This is the access level assumed throughout most of this documentation.

When you also have both a base model and the transformed model, Vauban can make the strongest report: behavior changed under a suite, activation diagnostics shifted in specified layers, and weight-diff or activation-diff evidence can be attached to the same artifact.

Endpoint access

You have an OpenAI-compatible API endpoint. You can send prompts and receive completions, but you cannot inspect or modify the model's internals.

Endpoint access — you interact with the model through an HTTP API (typically /v1/chat/completions). You control what goes in (the prompt) and can observe what comes out (the response), but the model's weights and activations are opaque.

Available tools

API evaluation:

  • API eval — send pre-optimized adversarial tokens to the endpoint. Tests whether tokens optimized on a local model transfer to the remote target. Supports multi-turn conversations and follow-up prompts.

Prompt-level attacks:

  • Jailbreak templates — DAN, hypothetical framing, reasoning chains, role-play. These are text-level prompt constructions that require no gradient information.

Partial defense:

  • SIC (input side only) — if you control the input pipeline before it reaches the API, you can sanitize prompts. The detection step requires a local model for direction-based scoring, but generation-based detection can use the endpoint itself.

Analysis:

  • Classify — harm taxonomy scoring (text-only, no model needed)
  • Score — response quality assessment (text-only)
  • Behavior reports — attach endpoint outputs, aggregate metrics, and limitations as report evidence

What you cannot do

No measurement (requires forward pass for activation collection). No probing (requires per-layer activation access). No cutting (requires weight modification). No CAST or Guard (require intercepting the forward pass). No gradient-based attacks (require backpropagation through the model).

Backpropagation — the algorithm that computes gradients by working backward through the model's layers. It tells you "how much would the output change if I tweaked this weight or this input token?" Gradient-based attacks need backpropagation to figure out which token changes would be most effective, so they require full access to the model's internals.

The key workflow at this tier: collect paired outputs or run reports for the same suite before and after a model, prompt, or deployment change. That supports a black-box behavioral diff. If the endpoint exposes logprobs, the report can also describe distributional drift; without logprobs, it should stay at the observed-output level.

+-------+

- [PROBLEMS TO SOLVE]
1. List the four category headings under which the endpoint access documentation groups its available tools.
2. Pick up the endpoint access documentation after its last sentence and continue it.

+-------+

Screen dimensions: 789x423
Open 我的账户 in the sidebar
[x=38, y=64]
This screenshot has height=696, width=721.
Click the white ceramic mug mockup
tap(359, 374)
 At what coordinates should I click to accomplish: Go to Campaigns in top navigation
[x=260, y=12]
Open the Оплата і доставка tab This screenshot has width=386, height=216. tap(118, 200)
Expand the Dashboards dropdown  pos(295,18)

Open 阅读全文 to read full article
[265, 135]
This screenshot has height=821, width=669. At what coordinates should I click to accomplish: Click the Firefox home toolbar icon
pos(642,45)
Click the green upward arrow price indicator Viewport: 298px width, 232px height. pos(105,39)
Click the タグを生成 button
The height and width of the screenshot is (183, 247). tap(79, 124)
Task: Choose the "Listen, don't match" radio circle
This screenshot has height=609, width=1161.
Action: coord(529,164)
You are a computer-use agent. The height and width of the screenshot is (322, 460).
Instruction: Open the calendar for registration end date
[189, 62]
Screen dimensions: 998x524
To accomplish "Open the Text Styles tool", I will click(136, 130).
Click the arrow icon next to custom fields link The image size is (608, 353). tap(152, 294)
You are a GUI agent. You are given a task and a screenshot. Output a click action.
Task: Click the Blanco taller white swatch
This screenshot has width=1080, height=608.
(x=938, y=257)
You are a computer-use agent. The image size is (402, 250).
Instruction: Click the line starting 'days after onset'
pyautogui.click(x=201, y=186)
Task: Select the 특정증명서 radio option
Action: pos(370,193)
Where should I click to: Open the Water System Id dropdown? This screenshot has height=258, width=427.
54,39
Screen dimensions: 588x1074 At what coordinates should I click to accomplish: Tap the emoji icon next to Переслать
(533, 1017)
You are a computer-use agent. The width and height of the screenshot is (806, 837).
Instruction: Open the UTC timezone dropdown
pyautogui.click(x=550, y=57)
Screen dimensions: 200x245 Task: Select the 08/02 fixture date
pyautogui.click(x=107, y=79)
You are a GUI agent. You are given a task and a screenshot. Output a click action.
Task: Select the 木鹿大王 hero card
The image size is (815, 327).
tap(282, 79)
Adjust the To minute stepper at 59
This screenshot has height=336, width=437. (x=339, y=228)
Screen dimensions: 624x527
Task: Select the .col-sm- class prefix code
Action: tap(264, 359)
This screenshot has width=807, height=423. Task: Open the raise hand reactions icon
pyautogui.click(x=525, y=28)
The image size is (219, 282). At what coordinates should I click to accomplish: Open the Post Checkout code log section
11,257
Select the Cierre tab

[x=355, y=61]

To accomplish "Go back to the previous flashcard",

+-------+

- [ANSWERS FOR THE TASKS]
1. API evaluation; Prompt-level attacks; Partial defense; Analysis

2.
Transfer — when adversarial tokens optimized on one model also work on a different model. This is why endpoint-only access is not fully safe: an attacker can optimize against a local copy (or similar model) and then send the resulting tokens to your API.

Black box

You can only observe the model's outputs. No API — perhaps you are testing through a web interface or a system where you cannot programmatically construct inputs.

Available tools

Manual testing:

  • Jailbreak templates — these are text patterns you can type or paste. No tooling required, though Vauban can generate and format them for you.

Output analysis:

  • Classify — if you can copy the model's response, classify it against the harm taxonomy.
  • Score — assess response quality across 5 axes.

What you cannot do

Almost everything. Vauban is designed for weight access. Without at least API access, the tooling degrades to text analysis utilities.

Black-box evidence can still be useful in a Model Behavior Change Report, but only as observed examples or manually collected traces. It cannot justify claims about internal mechanisms.

Access matrix

Tool Weights Endpoint Black box
Measure Yes -- --
Probe Yes -- --
Surface Yes -- --
Audit Yes -- --
Detect Yes -- --
Depth Yes -- --
SIC Yes Partial --
CAST Yes -- --
Guard Yes -- --
RepBend Yes -- --
Cut Yes -- --
Export Yes -- --
Softprompt Yes -- --
GAN loop Yes -- --
Fusion Yes -- --
API eval -- Yes --
Jailbreak templates Yes Yes Yes
Classify Yes Yes Yes
Score Yes Yes Yes
Behavior report from declared evidence Yes Yes Yes

Reporting rule

Every report should say which access tier produced each finding. If a finding depends on internals, require local weights or activations. If a finding depends only on outputs, phrase it as observed behavior, not as a mechanistic cause.